Negli ultimi 20 anni l’imposta ha subito un’evoluzione (?) volta sistematicamente a ridurne il campo di applicazione riducendo sistematicamente la base imponibile, fino ad escludere dal prelievo la quasi totalità dei redditi di lavoro (Governo Renzi) con l’argomentazione che l’imposta incideva anche sul costo del lavoro, quasi che i contributi sanitari che essa aveva sostituito non lo aumentassero anch’essi, e ben di più. L’aspetto paradossale della vicenda consiste nel fatto che la pressione principale ad eliminare i salari e le altre retribuzioni dalla base imponibile dell’imposta sia pervenuta dalla Confindustria, evidentemente inconsapevole del fatto che così facendo si lasciava l’onere del finanziamento della sanità esclusivamente ai redditi diversi da quelli di lavoro, e cioè sui redditi di impresa e da capitale.

In ogni caso è evidente che l’imposta attuale è molto diversa da quella originaria, e quindi l’ipotesi di superarla può avere una sua logica. Si pongono tuttavia alcuni problemi: il primo è come recuperare il gettito perduto. Secondo il Governo il recupero dovrebbe derivare dall’aumento della base imponibile di irpef ed Ires. Secondo altri da un aumento delle aliquote dell’Ires. La prima ipotesi appare improbabile, la seconda comporterebbe un incremento molto consistente dell’aliquota dell’imposta sulle società, scaricando inoltre sui soli profitti anche il gettito che oggi deriva dalla tassazione degli interessi passivi, e aumentando l’incentivo all’indebitamento da parte delle imprese. Molto meglio sarebbe abolire l’Ires e trasformare il residuo di Irap esistente nella nuova imposta sulle società, introducendo nel nostro ordinamento la Comprehensive Business Income Tax proposta nel 1992 in un rapporto del Tesoro americano. Anche in questo modo comunque il finanziamento della sanità sarebbe interamente a carico della Stato, e verrebbe meno gran parte della autonomia impositiva delle Regioni.

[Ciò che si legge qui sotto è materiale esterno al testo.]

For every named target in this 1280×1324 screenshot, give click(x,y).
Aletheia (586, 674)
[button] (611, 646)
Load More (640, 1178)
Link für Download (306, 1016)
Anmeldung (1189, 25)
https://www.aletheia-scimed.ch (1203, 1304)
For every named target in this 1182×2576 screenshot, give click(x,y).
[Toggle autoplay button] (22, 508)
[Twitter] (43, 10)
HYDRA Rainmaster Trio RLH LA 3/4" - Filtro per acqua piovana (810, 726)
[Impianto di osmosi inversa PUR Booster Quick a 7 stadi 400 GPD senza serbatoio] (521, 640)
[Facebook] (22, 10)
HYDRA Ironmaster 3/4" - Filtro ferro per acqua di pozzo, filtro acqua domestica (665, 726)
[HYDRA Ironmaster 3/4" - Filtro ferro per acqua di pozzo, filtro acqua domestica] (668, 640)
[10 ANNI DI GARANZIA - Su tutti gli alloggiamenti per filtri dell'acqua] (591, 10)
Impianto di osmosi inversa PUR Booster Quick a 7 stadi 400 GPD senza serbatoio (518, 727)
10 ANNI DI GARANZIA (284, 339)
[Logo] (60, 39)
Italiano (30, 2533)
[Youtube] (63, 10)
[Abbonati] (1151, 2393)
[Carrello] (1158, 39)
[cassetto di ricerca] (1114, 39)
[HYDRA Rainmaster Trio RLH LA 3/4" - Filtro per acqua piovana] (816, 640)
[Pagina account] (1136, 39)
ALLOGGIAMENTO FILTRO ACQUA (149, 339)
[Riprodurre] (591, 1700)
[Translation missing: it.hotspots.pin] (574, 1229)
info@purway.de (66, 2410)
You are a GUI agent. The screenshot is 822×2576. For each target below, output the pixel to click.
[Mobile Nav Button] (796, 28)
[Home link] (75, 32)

Ma la questione di fondo appare un’altra. Oggi i sistemi fiscali dei Parsi sviluppati, e in particolare di quelli europei, devono fare i conti con il progressivo inaridirsi dei redditi di lavoro come base per la tassazione. Fino agli anni ’80 del secolo scorso la quota dei redditi di lavoro rispetto al Pil si aggirava intorno al 65% o più. Oggi è scesa in molti Paesi, Italia inclusa, sotto il 50% (e i redditi di lavoro dipendente non superano il 40% del totale): I sistemi fiscali disegnati dopo la fine della seconda guerra mondiale facevano affidamento per il finanziamento della spesa pubblica soprattutto su imposte e contributi sociali sui redditi di lavoro. Del resto a quei tempi i Governi erano impegnati a realizzare e mantenere la piena occupazione, e quindi il prelievo appariva equilibrato, tanto più che l’imposta sulle società si aggiungeva all’imposta sul reddito (doppia imposizione dei dividendi). Ora tutto è cambiato e il prelievo risulta fortemente sperequato a danno dei redditi di lavoro. Per esempio nel nostro Paese il rapporto tra prelievi sul lavoro e prelievi sugli altri redditi (profitti, interessi, rendite royalties, ecc.) risulta di 3 a 1, rispetto ad una ripartizione del reddito di 47 a 53%. I redditi di lavoro risultano quindi iper-tassati. Se si vuole superare questa situazione ed affrontare razionalmente la questione del cuneo fiscale sul lavoro, bisogna porsi l’obiettivo di cambiamenti rilevanti nel nostro sistema fiscale e contributivo. Ciò significa redistribuire il prelievo e fiscalizzare buona parte dei contributi sociali previdenziali. L’ipotesi di un prelievo generalizzato su tutti i redditi prodotti (cioè sul valore aggiunto netto o lordo) appare quella più ragionevole, come ha riconosciuto anche la Commissione Europea in una sua recente comunicazione al Parlamento.

Dall’Irap all’Irap2?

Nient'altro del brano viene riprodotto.